Paulownia plants are well respected in Japan, China and most of East Asia for its tradition, uses and quality of wood. According to traditional literature flowers and leaves are cooked and consumed occasionally for the treatment of fever and pain, and skin ailments [40]... The major polyphenol found in Princess Tree wood is Paulownin which belongs to a class of chemistry called lignan.
Other sources that come up in a Google search describe use of leaves of this type of tree as animal food input, and say that consuming the leaves isn't a health risk for pets, although for some related plant versions you shouldn't eat the flowers. Brewing a stray leaf should be fine.

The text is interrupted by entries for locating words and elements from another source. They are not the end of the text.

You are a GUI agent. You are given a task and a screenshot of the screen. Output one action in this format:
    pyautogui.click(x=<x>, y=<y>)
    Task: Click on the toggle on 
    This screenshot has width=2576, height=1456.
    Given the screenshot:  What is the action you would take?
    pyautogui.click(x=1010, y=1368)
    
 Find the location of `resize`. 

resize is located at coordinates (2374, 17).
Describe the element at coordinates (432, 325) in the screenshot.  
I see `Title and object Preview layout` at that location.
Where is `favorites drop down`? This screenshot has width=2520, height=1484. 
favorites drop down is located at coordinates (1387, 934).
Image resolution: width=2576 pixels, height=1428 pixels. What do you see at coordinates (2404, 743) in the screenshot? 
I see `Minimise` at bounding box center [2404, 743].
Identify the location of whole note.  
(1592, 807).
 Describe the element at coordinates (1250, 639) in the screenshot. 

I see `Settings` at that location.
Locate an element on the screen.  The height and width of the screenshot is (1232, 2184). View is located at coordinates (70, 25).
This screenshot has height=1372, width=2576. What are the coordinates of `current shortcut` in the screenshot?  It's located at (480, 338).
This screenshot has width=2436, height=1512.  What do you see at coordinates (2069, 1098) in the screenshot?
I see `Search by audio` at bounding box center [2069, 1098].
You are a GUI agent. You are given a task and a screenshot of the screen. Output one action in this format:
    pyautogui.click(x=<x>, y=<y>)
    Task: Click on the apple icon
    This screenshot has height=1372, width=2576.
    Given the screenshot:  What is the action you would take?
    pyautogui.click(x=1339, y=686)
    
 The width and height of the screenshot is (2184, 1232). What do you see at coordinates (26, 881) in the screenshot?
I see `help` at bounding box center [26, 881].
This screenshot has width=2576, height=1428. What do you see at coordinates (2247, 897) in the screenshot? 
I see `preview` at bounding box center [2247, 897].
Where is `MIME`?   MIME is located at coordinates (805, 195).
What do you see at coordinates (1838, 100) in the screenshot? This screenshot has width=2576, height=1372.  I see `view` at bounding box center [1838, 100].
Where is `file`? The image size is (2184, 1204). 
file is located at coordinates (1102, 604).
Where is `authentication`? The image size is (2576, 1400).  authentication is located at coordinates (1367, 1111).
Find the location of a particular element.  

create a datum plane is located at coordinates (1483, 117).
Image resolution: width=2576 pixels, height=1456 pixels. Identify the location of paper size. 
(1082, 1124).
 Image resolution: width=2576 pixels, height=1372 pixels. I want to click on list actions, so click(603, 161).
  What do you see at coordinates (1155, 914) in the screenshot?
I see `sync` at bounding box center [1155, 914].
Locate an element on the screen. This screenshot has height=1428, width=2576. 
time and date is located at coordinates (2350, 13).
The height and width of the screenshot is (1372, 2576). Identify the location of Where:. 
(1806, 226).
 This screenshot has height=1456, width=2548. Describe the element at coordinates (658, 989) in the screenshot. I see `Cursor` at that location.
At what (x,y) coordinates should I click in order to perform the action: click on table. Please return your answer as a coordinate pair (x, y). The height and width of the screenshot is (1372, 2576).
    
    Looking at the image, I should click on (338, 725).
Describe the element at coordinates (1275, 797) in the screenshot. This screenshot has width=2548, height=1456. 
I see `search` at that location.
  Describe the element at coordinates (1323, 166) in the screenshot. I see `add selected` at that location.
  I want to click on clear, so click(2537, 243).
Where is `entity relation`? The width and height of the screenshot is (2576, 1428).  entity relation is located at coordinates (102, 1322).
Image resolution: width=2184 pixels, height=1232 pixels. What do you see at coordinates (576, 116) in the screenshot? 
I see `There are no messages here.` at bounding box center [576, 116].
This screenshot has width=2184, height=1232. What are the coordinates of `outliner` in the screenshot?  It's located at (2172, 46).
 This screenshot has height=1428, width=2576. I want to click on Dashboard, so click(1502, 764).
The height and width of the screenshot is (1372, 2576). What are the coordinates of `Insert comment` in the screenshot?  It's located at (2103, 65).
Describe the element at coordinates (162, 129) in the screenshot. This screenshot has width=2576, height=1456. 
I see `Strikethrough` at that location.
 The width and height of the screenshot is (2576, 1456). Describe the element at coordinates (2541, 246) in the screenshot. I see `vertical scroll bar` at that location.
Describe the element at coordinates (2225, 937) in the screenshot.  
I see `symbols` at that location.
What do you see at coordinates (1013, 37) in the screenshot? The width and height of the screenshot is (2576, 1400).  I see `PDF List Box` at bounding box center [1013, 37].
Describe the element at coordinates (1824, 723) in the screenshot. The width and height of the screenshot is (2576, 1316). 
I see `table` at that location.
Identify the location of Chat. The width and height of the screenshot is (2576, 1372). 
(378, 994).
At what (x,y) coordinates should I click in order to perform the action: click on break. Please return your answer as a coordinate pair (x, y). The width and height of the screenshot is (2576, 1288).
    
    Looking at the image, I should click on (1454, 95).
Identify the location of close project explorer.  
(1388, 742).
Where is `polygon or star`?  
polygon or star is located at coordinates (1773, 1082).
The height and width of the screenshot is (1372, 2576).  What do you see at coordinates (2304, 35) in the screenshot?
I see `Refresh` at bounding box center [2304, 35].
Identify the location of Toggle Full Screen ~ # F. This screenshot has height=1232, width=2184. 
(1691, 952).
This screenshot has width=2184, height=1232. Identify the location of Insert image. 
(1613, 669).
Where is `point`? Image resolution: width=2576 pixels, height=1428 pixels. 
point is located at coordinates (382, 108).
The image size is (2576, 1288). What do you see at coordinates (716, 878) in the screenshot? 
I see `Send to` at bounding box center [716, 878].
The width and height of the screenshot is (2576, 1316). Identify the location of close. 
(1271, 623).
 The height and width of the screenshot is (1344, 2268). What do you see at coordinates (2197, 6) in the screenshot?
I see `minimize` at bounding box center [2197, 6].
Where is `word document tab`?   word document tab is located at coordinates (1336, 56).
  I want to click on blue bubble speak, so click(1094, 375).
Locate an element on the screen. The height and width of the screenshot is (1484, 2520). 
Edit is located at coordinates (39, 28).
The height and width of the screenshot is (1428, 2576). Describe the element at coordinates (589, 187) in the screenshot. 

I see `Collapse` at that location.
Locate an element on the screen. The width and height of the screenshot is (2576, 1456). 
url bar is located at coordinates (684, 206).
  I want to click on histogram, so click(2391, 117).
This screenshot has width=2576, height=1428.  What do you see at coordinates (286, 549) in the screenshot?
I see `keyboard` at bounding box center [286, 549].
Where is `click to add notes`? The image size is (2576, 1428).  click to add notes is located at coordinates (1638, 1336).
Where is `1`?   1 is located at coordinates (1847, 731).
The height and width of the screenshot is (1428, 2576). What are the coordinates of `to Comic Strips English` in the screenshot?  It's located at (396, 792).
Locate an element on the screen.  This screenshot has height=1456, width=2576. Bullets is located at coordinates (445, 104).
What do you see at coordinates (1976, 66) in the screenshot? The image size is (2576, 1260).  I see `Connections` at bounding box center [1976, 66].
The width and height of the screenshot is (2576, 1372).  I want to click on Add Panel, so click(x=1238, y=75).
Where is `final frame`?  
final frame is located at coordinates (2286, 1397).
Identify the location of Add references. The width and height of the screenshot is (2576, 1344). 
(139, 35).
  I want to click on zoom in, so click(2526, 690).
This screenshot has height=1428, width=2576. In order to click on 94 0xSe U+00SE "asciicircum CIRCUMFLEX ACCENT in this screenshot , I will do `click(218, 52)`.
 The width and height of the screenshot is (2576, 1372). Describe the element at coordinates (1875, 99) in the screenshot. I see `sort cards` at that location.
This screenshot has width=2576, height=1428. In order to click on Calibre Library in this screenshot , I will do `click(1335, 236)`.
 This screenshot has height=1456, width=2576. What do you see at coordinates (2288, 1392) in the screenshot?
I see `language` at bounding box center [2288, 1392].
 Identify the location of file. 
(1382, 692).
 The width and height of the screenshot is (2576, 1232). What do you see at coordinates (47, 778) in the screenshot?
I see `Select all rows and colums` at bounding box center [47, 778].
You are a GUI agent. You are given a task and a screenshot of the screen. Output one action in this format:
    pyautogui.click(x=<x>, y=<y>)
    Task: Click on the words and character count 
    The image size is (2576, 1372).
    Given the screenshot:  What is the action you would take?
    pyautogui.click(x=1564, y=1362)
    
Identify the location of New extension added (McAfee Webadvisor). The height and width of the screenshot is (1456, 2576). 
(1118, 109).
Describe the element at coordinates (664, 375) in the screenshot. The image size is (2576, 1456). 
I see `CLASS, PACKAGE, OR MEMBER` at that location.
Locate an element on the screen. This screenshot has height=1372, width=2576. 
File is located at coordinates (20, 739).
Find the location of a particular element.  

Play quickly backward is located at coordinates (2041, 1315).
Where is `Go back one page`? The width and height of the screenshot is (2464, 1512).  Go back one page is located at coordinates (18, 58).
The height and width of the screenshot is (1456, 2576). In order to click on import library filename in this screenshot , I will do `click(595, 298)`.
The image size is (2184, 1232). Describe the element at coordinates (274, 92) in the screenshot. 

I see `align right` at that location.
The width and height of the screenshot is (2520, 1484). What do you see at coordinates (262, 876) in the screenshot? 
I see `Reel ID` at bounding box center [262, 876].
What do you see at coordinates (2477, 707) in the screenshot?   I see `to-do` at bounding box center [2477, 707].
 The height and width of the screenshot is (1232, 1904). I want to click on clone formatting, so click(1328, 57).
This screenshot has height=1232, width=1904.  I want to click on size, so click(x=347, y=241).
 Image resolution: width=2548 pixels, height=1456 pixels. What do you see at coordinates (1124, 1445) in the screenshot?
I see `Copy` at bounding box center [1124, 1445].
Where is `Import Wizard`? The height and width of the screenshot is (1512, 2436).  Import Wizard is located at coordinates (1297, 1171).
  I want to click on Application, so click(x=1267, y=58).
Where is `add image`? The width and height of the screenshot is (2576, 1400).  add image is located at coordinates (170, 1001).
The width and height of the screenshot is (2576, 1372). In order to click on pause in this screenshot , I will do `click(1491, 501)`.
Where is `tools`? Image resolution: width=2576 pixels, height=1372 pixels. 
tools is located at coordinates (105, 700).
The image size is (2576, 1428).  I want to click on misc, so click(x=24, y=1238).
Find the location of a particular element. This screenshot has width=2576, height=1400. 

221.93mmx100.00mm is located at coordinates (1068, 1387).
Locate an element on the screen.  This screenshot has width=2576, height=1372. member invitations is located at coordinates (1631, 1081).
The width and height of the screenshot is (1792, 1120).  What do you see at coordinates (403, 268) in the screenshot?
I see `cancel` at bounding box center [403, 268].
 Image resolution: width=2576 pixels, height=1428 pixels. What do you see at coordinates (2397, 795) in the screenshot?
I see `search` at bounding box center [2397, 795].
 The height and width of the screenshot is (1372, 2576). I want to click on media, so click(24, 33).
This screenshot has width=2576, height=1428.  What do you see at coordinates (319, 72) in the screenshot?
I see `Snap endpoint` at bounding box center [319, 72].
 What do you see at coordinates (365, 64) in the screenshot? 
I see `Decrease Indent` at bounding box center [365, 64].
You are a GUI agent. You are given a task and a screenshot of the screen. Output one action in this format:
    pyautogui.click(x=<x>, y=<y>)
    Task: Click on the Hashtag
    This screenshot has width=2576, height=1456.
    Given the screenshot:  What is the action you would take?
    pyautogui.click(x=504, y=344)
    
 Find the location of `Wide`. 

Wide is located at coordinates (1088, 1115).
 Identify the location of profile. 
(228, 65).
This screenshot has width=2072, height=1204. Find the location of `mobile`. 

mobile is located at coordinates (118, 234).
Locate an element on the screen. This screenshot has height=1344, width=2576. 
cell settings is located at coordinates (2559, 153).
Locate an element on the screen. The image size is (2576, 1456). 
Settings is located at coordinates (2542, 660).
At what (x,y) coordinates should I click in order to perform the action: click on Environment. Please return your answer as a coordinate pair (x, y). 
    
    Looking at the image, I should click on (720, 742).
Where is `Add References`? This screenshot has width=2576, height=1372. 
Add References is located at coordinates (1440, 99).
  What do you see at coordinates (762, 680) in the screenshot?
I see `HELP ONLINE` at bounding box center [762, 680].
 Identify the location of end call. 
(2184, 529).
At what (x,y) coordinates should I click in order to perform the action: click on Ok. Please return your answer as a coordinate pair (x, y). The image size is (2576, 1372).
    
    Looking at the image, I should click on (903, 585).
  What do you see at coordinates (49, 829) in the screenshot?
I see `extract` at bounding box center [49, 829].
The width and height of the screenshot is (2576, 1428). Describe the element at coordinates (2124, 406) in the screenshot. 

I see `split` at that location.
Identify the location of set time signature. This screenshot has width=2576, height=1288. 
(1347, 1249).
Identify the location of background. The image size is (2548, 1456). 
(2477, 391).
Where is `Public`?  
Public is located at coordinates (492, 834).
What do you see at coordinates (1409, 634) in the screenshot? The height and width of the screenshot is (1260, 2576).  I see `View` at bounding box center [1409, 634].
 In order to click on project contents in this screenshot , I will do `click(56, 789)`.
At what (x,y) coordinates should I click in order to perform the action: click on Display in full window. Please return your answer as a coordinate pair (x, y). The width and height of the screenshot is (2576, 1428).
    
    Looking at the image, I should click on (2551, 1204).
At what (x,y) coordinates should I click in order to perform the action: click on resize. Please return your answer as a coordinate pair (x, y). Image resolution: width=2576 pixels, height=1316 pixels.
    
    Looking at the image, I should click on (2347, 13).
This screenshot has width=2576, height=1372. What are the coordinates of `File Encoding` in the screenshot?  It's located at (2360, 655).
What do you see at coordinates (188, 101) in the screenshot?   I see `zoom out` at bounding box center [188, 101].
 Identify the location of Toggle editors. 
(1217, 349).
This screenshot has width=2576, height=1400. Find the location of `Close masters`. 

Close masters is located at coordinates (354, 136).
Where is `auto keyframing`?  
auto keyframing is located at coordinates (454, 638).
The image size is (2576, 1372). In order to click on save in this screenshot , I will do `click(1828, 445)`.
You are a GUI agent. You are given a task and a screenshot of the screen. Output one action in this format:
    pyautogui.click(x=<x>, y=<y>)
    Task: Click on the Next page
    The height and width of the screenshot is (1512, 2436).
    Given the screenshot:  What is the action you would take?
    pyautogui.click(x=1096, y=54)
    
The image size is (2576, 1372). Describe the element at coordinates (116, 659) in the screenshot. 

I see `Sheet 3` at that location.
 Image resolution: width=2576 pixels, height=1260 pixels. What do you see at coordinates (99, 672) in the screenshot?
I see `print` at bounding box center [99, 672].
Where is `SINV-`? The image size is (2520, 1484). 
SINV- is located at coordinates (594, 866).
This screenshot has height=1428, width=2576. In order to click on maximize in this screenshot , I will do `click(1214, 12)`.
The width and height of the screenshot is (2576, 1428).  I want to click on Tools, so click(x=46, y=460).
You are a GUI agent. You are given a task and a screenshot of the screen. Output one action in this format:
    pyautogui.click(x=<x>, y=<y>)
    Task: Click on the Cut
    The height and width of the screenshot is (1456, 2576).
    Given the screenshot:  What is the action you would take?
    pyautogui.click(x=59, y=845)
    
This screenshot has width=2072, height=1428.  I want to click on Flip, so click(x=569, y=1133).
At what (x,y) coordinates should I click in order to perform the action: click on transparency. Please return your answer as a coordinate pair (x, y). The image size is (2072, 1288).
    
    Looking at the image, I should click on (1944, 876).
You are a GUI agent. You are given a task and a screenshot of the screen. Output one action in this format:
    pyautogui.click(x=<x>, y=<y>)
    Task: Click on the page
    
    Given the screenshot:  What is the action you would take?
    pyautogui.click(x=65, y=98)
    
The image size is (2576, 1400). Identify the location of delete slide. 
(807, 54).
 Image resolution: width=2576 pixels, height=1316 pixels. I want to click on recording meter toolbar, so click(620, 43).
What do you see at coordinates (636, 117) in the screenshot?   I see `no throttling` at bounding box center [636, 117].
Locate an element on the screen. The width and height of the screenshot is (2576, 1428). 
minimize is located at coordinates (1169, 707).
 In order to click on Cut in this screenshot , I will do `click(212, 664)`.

The related Wikipedia page doesn't mention consumption at all, but brings up that it might be seen as an invasive species in some places, probably partly related to it being fast growing, and potentially capable of replacing other tree species. A photo there makes it even clearer that it probably was a leaf from that tree type:
By Plantman - Own work, CC BY-SA 4.0, https://commons.wikimedia.org/w/index.php?curid=129895550 |
Maybe it's a theme that they could look into, using those leaves as tisanes. For sure that would involve lots more review related to EU import, but a related tea and tisane blend might be pleasant and novel.